Can you rewrite everything from the first line of the raw records down to the line containing "[x=413, y=338]" as a Markdown table with the columns "No." and "Line", leaving out blank lines?

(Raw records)
--

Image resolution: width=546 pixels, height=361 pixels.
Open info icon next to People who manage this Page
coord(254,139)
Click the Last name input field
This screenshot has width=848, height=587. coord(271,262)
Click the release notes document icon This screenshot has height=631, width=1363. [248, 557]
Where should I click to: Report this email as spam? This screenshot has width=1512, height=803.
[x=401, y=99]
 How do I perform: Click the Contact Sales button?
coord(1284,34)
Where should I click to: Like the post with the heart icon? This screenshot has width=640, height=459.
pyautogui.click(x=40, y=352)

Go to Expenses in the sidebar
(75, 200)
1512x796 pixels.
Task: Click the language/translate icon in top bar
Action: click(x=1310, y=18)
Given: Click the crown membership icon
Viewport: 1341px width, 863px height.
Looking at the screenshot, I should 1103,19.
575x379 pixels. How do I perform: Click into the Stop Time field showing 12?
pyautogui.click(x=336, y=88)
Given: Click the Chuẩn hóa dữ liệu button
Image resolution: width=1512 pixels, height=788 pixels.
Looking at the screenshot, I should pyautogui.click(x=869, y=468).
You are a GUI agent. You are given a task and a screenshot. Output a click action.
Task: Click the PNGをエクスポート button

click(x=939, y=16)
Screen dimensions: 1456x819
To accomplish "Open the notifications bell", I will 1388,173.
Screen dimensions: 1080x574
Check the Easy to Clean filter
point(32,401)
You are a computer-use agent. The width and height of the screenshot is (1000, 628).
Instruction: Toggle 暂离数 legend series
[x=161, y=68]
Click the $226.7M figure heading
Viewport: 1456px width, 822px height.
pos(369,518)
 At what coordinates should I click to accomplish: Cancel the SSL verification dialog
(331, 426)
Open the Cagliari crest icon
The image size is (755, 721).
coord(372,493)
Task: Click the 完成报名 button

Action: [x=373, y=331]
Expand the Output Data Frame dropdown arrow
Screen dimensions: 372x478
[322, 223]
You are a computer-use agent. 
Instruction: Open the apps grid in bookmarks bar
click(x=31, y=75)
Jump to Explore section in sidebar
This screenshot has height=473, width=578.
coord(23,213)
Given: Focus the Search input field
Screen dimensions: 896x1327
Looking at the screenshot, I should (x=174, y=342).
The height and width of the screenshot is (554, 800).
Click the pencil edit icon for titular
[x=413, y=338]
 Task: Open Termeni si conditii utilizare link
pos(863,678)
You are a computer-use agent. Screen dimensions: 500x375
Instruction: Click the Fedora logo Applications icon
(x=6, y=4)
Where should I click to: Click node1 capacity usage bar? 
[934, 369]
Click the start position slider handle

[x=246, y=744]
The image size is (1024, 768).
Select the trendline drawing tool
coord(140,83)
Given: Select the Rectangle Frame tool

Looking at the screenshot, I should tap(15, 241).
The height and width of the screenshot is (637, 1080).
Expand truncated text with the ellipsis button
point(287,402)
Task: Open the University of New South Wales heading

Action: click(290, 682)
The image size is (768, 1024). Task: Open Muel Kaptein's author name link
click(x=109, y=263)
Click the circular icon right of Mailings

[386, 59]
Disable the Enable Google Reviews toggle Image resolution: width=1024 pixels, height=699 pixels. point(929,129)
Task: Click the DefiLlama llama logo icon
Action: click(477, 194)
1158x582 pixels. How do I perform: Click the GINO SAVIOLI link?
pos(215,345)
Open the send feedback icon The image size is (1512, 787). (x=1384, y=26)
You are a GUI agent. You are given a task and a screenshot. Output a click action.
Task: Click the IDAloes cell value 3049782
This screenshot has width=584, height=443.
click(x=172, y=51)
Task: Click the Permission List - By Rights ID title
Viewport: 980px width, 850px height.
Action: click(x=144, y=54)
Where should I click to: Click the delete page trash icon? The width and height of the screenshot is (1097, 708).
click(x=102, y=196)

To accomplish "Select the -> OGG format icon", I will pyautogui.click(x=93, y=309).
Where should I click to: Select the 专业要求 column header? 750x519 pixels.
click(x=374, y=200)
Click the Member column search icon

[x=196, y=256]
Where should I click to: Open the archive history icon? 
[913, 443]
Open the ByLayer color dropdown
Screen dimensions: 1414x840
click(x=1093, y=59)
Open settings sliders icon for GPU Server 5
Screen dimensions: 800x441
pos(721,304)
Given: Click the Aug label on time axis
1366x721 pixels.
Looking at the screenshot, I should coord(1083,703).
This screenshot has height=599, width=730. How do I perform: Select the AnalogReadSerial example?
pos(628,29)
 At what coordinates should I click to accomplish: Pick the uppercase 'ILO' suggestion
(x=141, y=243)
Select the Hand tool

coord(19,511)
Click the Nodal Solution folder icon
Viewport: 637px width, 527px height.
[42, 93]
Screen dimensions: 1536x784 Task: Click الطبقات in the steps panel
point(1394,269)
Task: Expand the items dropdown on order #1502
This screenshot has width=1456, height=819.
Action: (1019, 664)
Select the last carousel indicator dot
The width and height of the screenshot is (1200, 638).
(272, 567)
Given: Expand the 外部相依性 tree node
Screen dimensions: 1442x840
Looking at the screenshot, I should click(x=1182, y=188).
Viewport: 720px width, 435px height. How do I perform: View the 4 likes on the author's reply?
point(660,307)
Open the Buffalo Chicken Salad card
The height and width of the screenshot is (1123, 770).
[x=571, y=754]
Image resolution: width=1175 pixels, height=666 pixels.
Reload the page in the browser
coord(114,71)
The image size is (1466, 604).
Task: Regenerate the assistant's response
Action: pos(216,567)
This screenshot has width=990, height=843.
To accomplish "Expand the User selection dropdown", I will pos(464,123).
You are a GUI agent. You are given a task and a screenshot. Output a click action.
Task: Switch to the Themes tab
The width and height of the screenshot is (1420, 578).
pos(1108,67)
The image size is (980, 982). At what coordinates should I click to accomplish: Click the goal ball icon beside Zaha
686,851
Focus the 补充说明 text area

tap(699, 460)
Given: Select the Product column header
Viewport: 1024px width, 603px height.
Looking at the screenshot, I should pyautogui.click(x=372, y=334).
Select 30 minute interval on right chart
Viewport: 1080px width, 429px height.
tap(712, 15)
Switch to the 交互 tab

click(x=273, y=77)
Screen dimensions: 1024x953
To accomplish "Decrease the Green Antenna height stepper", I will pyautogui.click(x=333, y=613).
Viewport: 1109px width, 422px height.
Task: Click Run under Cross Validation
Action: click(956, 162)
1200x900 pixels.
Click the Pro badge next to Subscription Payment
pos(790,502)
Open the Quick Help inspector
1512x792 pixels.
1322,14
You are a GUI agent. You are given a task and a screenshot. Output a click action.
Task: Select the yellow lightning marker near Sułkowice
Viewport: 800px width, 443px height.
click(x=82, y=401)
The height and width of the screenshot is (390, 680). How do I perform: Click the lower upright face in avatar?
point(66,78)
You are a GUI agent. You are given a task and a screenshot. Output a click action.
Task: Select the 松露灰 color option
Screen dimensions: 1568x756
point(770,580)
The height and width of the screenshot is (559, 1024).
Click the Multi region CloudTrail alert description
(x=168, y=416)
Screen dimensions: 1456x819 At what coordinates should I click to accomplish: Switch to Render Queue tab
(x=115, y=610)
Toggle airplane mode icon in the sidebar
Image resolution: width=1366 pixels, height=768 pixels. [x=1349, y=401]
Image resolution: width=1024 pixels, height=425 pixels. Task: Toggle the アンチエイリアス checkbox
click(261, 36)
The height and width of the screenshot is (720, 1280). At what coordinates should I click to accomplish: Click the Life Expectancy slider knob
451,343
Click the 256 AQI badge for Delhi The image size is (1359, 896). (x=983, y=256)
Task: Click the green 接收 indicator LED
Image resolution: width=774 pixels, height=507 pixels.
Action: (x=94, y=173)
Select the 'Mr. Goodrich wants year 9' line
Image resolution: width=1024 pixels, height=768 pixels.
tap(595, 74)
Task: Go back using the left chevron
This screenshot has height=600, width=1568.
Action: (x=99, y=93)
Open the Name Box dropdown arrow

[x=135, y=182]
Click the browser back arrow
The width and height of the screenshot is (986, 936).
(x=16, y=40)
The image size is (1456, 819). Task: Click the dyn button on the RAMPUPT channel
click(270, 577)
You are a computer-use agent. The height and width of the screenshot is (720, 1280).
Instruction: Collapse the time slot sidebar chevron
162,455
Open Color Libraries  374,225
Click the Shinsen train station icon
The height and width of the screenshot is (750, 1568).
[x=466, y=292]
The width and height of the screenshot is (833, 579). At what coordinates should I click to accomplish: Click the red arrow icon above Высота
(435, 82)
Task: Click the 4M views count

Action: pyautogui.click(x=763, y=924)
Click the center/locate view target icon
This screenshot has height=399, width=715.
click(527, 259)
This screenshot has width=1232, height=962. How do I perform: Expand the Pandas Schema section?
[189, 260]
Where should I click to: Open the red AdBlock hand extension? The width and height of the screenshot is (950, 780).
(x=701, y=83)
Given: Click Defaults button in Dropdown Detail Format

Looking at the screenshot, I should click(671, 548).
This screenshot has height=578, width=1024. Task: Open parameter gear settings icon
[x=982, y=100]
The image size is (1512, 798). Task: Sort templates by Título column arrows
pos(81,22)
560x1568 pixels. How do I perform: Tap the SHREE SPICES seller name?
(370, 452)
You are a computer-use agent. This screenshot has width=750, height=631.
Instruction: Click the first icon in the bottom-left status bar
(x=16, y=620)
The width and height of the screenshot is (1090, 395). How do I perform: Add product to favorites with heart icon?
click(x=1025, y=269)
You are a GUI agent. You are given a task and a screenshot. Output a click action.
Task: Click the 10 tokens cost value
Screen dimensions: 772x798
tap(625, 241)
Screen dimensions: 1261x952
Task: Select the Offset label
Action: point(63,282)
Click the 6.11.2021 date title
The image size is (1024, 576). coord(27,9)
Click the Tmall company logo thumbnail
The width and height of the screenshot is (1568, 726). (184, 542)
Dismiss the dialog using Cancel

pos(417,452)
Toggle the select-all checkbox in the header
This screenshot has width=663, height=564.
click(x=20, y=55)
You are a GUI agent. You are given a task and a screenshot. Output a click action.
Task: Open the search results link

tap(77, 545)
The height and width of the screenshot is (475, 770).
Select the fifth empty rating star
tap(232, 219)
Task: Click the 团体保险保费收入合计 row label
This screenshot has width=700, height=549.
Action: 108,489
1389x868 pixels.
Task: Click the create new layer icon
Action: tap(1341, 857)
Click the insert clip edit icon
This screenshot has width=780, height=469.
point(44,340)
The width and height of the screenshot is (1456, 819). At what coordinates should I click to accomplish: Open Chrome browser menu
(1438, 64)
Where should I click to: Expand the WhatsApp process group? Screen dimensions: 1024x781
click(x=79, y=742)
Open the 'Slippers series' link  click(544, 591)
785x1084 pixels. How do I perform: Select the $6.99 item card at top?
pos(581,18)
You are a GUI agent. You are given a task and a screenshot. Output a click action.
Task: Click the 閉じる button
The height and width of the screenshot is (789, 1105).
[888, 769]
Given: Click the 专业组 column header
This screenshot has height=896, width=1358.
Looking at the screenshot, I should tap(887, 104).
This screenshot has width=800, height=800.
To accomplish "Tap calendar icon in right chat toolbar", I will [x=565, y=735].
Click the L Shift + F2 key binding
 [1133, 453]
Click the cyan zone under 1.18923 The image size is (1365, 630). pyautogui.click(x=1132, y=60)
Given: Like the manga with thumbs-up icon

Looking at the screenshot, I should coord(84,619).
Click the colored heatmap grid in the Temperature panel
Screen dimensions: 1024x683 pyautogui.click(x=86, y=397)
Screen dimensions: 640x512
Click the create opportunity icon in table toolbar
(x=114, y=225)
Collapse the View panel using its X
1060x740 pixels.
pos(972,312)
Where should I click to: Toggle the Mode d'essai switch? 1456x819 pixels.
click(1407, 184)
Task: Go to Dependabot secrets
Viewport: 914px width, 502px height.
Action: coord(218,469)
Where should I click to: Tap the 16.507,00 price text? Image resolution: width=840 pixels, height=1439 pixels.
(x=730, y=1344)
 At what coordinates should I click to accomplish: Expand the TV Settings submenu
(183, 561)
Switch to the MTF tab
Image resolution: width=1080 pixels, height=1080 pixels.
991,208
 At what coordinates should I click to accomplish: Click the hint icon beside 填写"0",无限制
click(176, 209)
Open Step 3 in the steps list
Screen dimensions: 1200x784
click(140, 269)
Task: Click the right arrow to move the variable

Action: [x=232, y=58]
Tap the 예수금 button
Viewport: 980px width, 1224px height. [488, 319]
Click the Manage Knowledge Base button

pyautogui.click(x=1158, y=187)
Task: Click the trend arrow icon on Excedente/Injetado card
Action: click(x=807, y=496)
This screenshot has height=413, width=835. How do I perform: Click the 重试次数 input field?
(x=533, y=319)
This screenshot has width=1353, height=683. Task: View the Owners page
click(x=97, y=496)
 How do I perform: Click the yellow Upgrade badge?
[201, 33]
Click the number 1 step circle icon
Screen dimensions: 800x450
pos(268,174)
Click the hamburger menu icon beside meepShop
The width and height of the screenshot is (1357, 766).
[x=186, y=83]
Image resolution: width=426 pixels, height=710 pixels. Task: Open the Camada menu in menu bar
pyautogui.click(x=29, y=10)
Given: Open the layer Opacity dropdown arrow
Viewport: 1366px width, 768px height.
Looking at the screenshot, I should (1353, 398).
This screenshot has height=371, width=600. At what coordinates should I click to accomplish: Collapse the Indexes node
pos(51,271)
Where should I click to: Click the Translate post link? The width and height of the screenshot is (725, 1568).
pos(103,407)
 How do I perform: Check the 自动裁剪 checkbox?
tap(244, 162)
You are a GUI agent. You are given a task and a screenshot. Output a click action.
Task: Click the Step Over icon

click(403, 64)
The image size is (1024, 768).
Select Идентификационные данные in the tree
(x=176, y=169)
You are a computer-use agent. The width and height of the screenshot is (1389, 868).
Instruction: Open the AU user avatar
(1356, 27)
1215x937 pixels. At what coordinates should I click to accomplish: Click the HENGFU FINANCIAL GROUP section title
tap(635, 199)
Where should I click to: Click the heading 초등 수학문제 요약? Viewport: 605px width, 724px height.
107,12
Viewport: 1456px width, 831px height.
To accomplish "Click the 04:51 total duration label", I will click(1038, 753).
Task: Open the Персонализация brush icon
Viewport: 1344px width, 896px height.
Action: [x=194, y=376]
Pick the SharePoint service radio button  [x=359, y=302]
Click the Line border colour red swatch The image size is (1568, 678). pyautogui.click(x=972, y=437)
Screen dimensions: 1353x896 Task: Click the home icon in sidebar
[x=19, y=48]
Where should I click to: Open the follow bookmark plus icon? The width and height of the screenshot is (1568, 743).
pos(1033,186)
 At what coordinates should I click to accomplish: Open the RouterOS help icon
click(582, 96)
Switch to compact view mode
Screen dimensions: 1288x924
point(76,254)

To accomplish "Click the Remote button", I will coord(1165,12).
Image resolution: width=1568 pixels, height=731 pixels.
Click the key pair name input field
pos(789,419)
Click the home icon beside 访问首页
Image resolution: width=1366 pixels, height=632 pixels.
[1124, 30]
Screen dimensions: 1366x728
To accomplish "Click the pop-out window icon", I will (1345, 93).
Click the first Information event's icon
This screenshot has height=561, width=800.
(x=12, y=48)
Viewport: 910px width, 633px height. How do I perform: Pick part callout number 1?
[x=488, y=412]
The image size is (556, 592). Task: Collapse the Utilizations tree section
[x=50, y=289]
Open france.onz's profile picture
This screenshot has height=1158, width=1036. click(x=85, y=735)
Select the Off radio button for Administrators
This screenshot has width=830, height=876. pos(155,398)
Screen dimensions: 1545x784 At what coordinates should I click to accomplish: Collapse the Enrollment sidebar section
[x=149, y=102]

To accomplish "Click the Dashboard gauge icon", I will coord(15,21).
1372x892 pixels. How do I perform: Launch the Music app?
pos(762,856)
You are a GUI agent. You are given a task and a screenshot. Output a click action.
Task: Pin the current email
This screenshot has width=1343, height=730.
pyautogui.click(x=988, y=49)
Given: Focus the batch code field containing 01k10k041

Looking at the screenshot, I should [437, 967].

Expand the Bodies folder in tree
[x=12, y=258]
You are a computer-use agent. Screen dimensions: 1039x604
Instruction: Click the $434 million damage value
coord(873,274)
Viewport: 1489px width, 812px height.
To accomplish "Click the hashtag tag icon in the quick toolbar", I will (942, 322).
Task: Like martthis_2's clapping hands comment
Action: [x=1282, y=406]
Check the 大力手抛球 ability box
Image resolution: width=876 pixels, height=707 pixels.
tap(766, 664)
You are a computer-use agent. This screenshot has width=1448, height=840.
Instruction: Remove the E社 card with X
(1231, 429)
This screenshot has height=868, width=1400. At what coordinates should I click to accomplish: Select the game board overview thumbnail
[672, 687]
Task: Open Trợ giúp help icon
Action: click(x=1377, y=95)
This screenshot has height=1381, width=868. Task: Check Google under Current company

--

• Task result
| No. | Line |
|---|---|
| 1 | Image resolution: width=546 pixels, height=361 pixels. |
| 2 | Open info icon next to People who manage this Page |
| 3 | coord(254,139) |
| 4 | Click the Last name input field |
| 5 | This screenshot has width=848, height=587. coord(271,262) |
| 6 | Click the release notes document icon This screenshot has height=631, width=1363. [248, 557] |
| 7 | Where should I click to: Report this email as spam? This screenshot has width=1512, height=803. |
| 8 | [x=401, y=99] |
| 9 |  How do I perform: Click the Contact Sales button? |
| 10 | coord(1284,34) |
| 11 | Where should I click to: Like the post with the heart icon? This screenshot has width=640, height=459. |
| 12 | pyautogui.click(x=40, y=352) |
| 13 | Go to Expenses in the sidebar |
| 14 | (75, 200) |
| 15 | 1512x796 pixels. |
| 16 | Task: Click the language/translate icon in top bar |
| 17 | Action: click(x=1310, y=18) |
| 18 | Given: Click the crown membership icon |
| 19 | Viewport: 1341px width, 863px height. |
| 20 | Looking at the screenshot, I should 1103,19. |
| 21 | 575x379 pixels. How do I perform: Click into the Stop Time field showing 12? |
| 22 | pyautogui.click(x=336, y=88) |
| 23 | Given: Click the Chuẩn hóa dữ liệu button |
| 24 | Image resolution: width=1512 pixels, height=788 pixels. |
| 25 | Looking at the screenshot, I should pyautogui.click(x=869, y=468). |
| 26 | You are a GUI agent. You are given a task and a screenshot. Output a click action. |
| 27 | Task: Click the PNGをエクスポート button |
| 28 | click(x=939, y=16) |
| 29 | Screen dimensions: 1456x819 |
| 30 | To accomplish "Open the notifications bell", I will 1388,173. |
| 31 | Screen dimensions: 1080x574 |
| 32 | Check the Easy to Clean filter |
| 33 | point(32,401) |
| 34 | You are a computer-use agent. The width and height of the screenshot is (1000, 628). |
| 35 | Instruction: Toggle 暂离数 legend series |
| 36 | [x=161, y=68] |
| 37 | Click the $226.7M figure heading |
| 38 | Viewport: 1456px width, 822px height. |
| 39 | pos(369,518) |
| 40 |  At what coordinates should I click to accomplish: Cancel the SSL verification dialog |
| 41 | (331, 426) |
| 42 | Open the Cagliari crest icon |
| 43 | The image size is (755, 721). |
| 44 | coord(372,493) |
| 45 | Task: Click the 完成报名 button |
| 46 | Action: [x=373, y=331] |
| 47 | Expand the Output Data Frame dropdown arrow |
| 48 | Screen dimensions: 372x478 |
| 49 | [322, 223] |
| 50 | You are a computer-use agent.  |
| 51 | Instruction: Open the apps grid in bookmarks bar |
| 52 | click(x=31, y=75) |
| 53 | Jump to Explore section in sidebar |
| 54 | This screenshot has height=473, width=578. |
| 55 | coord(23,213) |
| 56 | Given: Focus the Search input field |
| 57 | Screen dimensions: 896x1327 |
| 58 | Looking at the screenshot, I should (x=174, y=342). |
| 59 | The height and width of the screenshot is (554, 800). |
| 60 | Click the pencil edit icon for titular |
| 61 | [x=413, y=338] |